Ford has axed its popular Fiesta and Focus hot hatches as it focuses on utes and SUVs.

The brand ditched the regular Focus and Fiesta some time ago but continued to import the ST performance models in limited numbers. So far this year the pair has attracted only 183 buyers.

Ford President Andrew Birkic says the decision recognizes the fact that buyer tastes have shifted in recent years. He also hinted there would be performance-car replacements in other segments.

“Both the Focus ST and Fiesta ST have been segment defining hot hatches for Ford Australia and have put smiles on the faces of enthusiasts across the country and we want to thank those fans for their passion,” he says.

“But with semiconductor-related supply shortages and our focus on emerging areas of growth, we’ve made the difficult decision to call time on these iconic hot hatches in Australia. We look forward to sharing more about the next era of our performance vehicle line-up soon,” he says.

The move comes as somewhat of a shock as the brand has just started imported updated versions of both cars.

Ford says it has secured just 40 Focus STs for the remainder of the year, but Fiesta supply is likely to be more than that. The company will also look at trying to secure more vehicles from the plant in Germany if demand warrants it.

The move continues Ford’s shift away from traditional passenger vehicles to utes and SUVs, in particular the Ranger and the Everest wagon, which is based on Ranger underpinnings.

Between them, the Ranger and Everest made up roughly 85 per cent of Ford sales this year. The percentage would have been higher but sales have tapered off as buyers waited for the new models.

The new Ranger was launched last month and the Everest will follow shortly.

A new version of the Ranger Raptor will also arrive soon. It is powered by a potent twin-turbo 3.0-litre V6 petrol engine putting out a V8-like 292kW of power and 583Nm of torque.

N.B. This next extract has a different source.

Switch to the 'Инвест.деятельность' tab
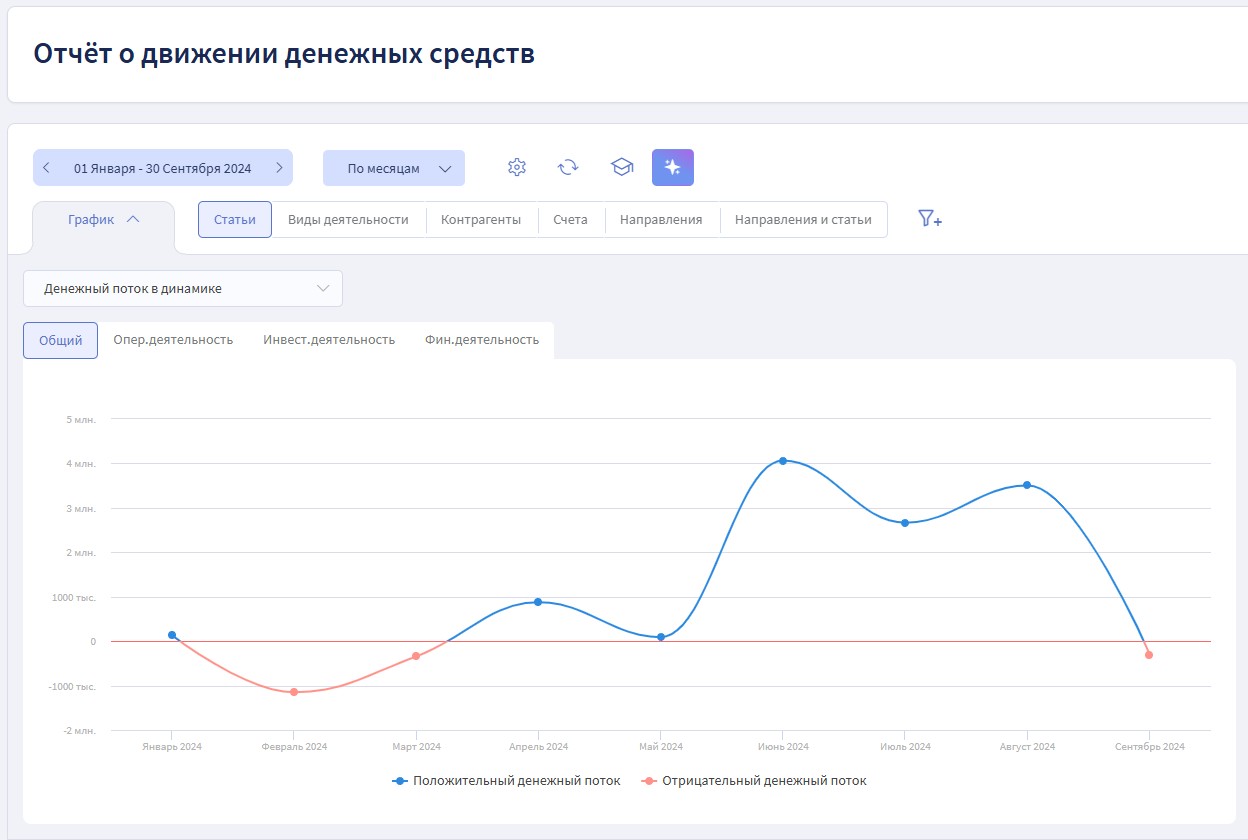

Ford will also take the covers off an all-new Mustang at the Detroit motor show next month.

“The Ford Mustang remains the country’s most popular sports car and we’re preparing for the launch of the next-generation Ranger Raptor, which sets a new performance benchmark for dual-cab utes in Australia,” Birkic says.

Both vehicles could become sound investments for those buyers who snap them up, as discontinued performance vehicles have been attracting big prices from car collectors.

Second-hand versions of the Subaru WRX STI EJ25 Final Edition, which launched last year for $62,440, are selling for between $125,000 and $170,000.